■ **PROBLEM TO WORK ON**
Retype all of the lines below with no changes.

■ **EXTRACTED MATERIAL**

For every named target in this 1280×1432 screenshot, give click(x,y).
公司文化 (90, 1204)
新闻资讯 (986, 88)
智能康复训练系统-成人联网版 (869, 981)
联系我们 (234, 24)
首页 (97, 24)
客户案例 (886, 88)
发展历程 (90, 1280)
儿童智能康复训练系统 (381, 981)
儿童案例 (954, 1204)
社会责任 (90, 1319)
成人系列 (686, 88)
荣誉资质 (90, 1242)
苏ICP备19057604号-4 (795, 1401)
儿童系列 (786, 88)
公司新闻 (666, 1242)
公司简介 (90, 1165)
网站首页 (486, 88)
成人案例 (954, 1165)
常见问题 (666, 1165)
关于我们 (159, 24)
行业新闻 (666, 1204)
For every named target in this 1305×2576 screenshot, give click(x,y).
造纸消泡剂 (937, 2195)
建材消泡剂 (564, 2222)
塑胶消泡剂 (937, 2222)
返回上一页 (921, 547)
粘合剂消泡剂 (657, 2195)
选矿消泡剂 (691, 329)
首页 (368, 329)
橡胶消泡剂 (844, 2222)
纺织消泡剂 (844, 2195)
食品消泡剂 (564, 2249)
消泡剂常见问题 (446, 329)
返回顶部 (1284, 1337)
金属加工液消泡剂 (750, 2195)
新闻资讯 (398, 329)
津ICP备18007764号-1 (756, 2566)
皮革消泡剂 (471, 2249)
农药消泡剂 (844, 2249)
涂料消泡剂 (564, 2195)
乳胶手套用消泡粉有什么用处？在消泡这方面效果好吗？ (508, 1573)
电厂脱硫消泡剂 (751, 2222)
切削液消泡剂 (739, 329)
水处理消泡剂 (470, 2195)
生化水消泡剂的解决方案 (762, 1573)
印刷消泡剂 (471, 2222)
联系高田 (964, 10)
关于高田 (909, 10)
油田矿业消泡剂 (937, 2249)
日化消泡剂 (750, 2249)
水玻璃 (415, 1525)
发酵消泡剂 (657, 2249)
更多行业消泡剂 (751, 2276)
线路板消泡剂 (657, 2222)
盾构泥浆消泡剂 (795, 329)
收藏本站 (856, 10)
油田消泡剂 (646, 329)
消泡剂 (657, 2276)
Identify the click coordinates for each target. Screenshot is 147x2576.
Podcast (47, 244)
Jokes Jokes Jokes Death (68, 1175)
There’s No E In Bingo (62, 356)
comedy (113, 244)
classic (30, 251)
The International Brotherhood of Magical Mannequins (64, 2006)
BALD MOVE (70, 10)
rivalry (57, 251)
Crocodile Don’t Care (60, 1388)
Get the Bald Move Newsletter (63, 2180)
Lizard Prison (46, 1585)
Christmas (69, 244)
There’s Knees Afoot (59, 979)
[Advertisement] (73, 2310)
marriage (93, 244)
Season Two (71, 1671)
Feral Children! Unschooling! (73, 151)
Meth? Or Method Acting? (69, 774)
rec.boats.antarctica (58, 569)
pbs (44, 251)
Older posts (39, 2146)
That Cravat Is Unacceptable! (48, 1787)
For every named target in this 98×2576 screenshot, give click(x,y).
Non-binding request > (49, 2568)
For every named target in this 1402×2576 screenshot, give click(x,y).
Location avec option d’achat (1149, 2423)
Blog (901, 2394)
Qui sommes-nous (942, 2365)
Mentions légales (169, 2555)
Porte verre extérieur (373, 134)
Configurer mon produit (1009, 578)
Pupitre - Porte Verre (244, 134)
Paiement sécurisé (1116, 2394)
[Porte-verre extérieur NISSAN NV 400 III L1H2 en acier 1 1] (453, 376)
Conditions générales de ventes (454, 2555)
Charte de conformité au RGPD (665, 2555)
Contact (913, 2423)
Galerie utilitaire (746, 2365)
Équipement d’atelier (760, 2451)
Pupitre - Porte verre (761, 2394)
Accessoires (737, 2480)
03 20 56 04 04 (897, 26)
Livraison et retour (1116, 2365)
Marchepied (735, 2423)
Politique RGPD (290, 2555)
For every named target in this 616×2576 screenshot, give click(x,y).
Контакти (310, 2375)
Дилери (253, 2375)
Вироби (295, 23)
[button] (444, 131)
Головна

■ **YOUR SOLUTION**
For every named target in this 1280×1432 screenshot, give click(x,y).
公司文化 (90, 1204)
新闻资讯 (986, 88)
智能康复训练系统-成人联网版 (869, 981)
联系我们 (234, 24)
首页 (97, 24)
客户案例 (886, 88)
发展历程 (90, 1280)
儿童智能康复训练系统 (381, 981)
儿童案例 (954, 1204)
社会责任 (90, 1319)
成人系列 (686, 88)
荣誉资质 (90, 1242)
苏ICP备19057604号-4 (795, 1401)
儿童系列 (786, 88)
公司新闻 (666, 1242)
公司简介 (90, 1165)
网站首页 (486, 88)
成人案例 (954, 1165)
常见问题 (666, 1165)
关于我们 (159, 24)
行业新闻 (666, 1204)
For every named target in this 1305×2576 screenshot, give click(x,y).
造纸消泡剂 (937, 2195)
建材消泡剂 (564, 2222)
塑胶消泡剂 (937, 2222)
返回上一页 (921, 547)
粘合剂消泡剂 (657, 2195)
选矿消泡剂 (691, 329)
首页 (368, 329)
橡胶消泡剂 (844, 2222)
纺织消泡剂 (844, 2195)
食品消泡剂 (564, 2249)
消泡剂常见问题 (446, 329)
返回顶部 (1284, 1337)
金属加工液消泡剂 (750, 2195)
新闻资讯 (398, 329)
津ICP备18007764号-1 (756, 2566)
皮革消泡剂 (471, 2249)
农药消泡剂 (844, 2249)
涂料消泡剂 (564, 2195)
乳胶手套用消泡粉有什么用处？在消泡这方面效果好吗？ (508, 1573)
电厂脱硫消泡剂 (751, 2222)
切削液消泡剂 (739, 329)
水处理消泡剂 (470, 2195)
生化水消泡剂的解决方案 (762, 1573)
印刷消泡剂 (471, 2222)
联系高田 (964, 10)
关于高田 (909, 10)
油田矿业消泡剂 (937, 2249)
日化消泡剂 (750, 2249)
水玻璃 (415, 1525)
发酵消泡剂 (657, 2249)
更多行业消泡剂 (751, 2276)
线路板消泡剂 (657, 2222)
盾构泥浆消泡剂 (795, 329)
收藏本站 (856, 10)
油田消泡剂 (646, 329)
消泡剂 (657, 2276)
Identify the click coordinates for each target. Screenshot is 147x2576.
Podcast (47, 244)
Jokes Jokes Jokes Death (68, 1175)
There’s No E In Bingo (62, 356)
comedy (113, 244)
classic (30, 251)
The International Brotherhood of Magical Mannequins (64, 2006)
BALD MOVE (70, 10)
rivalry (57, 251)
Crocodile Don’t Care (60, 1388)
Get the Bald Move Newsletter (63, 2180)
Lizard Prison (46, 1585)
Christmas (69, 244)
There’s Knees Afoot (59, 979)
[Advertisement] (73, 2310)
marriage (93, 244)
Season Two (71, 1671)
Feral Children! Unschooling! (73, 151)
Meth? Or Method Acting? (69, 774)
rec.boats.antarctica (58, 569)
pbs (44, 251)
Older posts (39, 2146)
That Cravat Is Unacceptable! (48, 1787)
For every named target in this 98×2576 screenshot, give click(x,y).
Non-binding request > (49, 2568)
For every named target in this 1402×2576 screenshot, give click(x,y).
Location avec option d’achat (1149, 2423)
Blog (901, 2394)
Qui sommes-nous (942, 2365)
Mentions légales (169, 2555)
Porte verre extérieur (373, 134)
Configurer mon produit (1009, 578)
Pupitre - Porte Verre (244, 134)
Paiement sécurisé (1116, 2394)
[Porte-verre extérieur NISSAN NV 400 III L1H2 en acier 1 1] (453, 376)
Conditions générales de ventes (454, 2555)
Charte de conformité au RGPD (665, 2555)
Contact (913, 2423)
Galerie utilitaire (746, 2365)
Équipement d’atelier (760, 2451)
Pupitre - Porte verre (761, 2394)
Accessoires (737, 2480)
03 20 56 04 04 (897, 26)
Livraison et retour (1116, 2365)
Marchepied (735, 2423)
Politique RGPD (290, 2555)
For every named target in this 616×2576 screenshot, give click(x,y).
Контакти (310, 2375)
Дилери (253, 2375)
Вироби (295, 23)
[button] (444, 131)
Головна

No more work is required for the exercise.